Kurze Zeit später trotte ich zusammen mit meinen neuen Mitbewohnern einer älteren Dame hinterher – einmal quer durch das kleine Städtchen. Am Ziel angekommen, öffnet sie uns die Tür zu einem Apartment, dass sich in der Tat sehen lassen kann: Drei Schlaf- und ein Wohnzimmer, eine riesige Küche sowie ein Bad erwarten uns. Das alles für nur 12,50 € pro Person.
Später mache ich mich dann auf den Weg etwas loses Waschpulver aus der Herberge zu besorgen, da eine ganze Packung sich wohl kaum lohnen wird.
Die Herberge hat noch zu. Aber es sitzen bereits einige neue Pilger davor. Darunter auch die Italienerin. Ich setze mich zu ihr auf einen Fenstersims. Als wir uns schon eine ganze Weile unterhalten haben, guckt mich eine junge Pilgerin an, die ein Stückchen weiter weg steht, und sagt plötzlich zu mir: „Jetzt erkenne ich dich erst!“
Ich schlucke, da ich das im Moment so gar nicht erwidern kann.
„Sorry, aber ich stehe da wohl im Moment etwas auf dem Schlauch…“
„Du hast mir vor ein paar Wochen in Castrojeritz bei meiner Blasen-Op geholfen!“
Meine Gedanken rotieren. Ich habe inzwischen schon so viele dabei unterstützt, und ich weiß meistens nicht mal mehr, wie der Ort vom Vortag heißt…!
Von daher benötige ich noch ein paar weitere Hinweise, und dann fällt es mir endlich siedend heiß ein, und ich kann es fast nicht glauben! „Ach, die Kölnerin!!!“ und ich freue mich total über dieses Wiedersehen. Immerhin ärgerte ich mich einst darüber, dass sie aufgrund ihres damaligen Handicaps nicht mit mir weiterziehen konnte.
Es folgt ein lebhaftes Gespräch.

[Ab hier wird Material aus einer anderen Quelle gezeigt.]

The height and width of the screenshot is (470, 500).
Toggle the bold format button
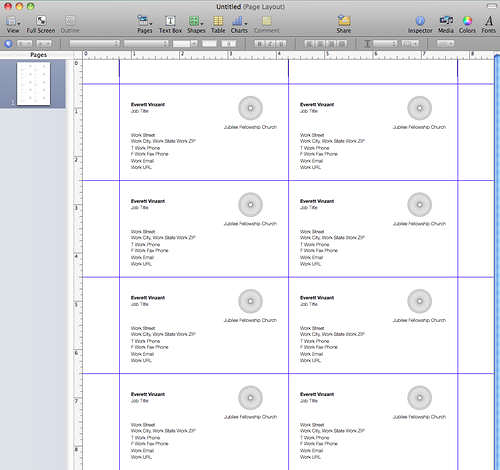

Unter anderem erzählt sie, Isabell, mir von einem Erlebnis, bei dem sie in einer Herberge irgendwo in der Pampa zufällig wieder mit jemanden zusammen unterkam, mit dem sie einige Zeit zuvor bereits auf diesem Weg unterwegs war.
„Der müsste jetzt auch in nächsten Minuten hier eintreffen.“
Darauf hin berichte ich ihr von meiner ähnlichen Geschichte mit Marco und der Zweierkabine. Was wir beide nicht wissen: Wir reden von ein und derselben Person!
Als ich nämlich irgendwann auf meine teuren Flugtickets zu sprechen komme, meint sie plötzlich: „Ach, dann bist du DER Stefan! Dann kennst Du den Marco ja auch. Der hatte mir nämlich davon erzählt.“
Von meiner Geschichte mit dem „Cruz de Ferro-Flopp“ hat sie ebenfalls gehört – allerdings aus einer anderen, mir unbekannten Quelle. Die kleine Welt des Caminos!
Kurze Zeit später trifft dann tatsächlich auch Marco ein. Er traut seinen Augen nicht, als er mich neben „seiner“ Kölnerin, sitzen sieht.

ein Abend am Strand
ein Abend am Strand

Ich schlage den beiden vor, mich schnell mal schlau zu machen, ob unser drittes Schlafzimmer noch frei ist, dann könnten die beiden ja ebenfalls bei uns unterkommen. Sie sind begeistert von der Idee, aber leider stellt sich heraus, dass sich da zwischenzeitlich, für diese Nacht, eine andere Pilgerin einquartiert hat. Aber ab morgen würde das gehen.
Da wir somit für diese Nacht noch mal in getrennten Domizilen verbringen, verabreden wir uns zum Frühstück am für mich schon obligatorischen Ort.
Nach einem wieder mal von Richard bereiteten Abendessen, macht sich unsere WG auf den Weg an den Strand an der Westseite vom Cap, um von dort den Sonnenuntergang zu beobachten.
Über 1 ½ Stunden sitzen wir vier einfach nur da auf einem Felsen und genießen den Anblick. In der ganzen Zeit sagt keiner auch nur ein Wort.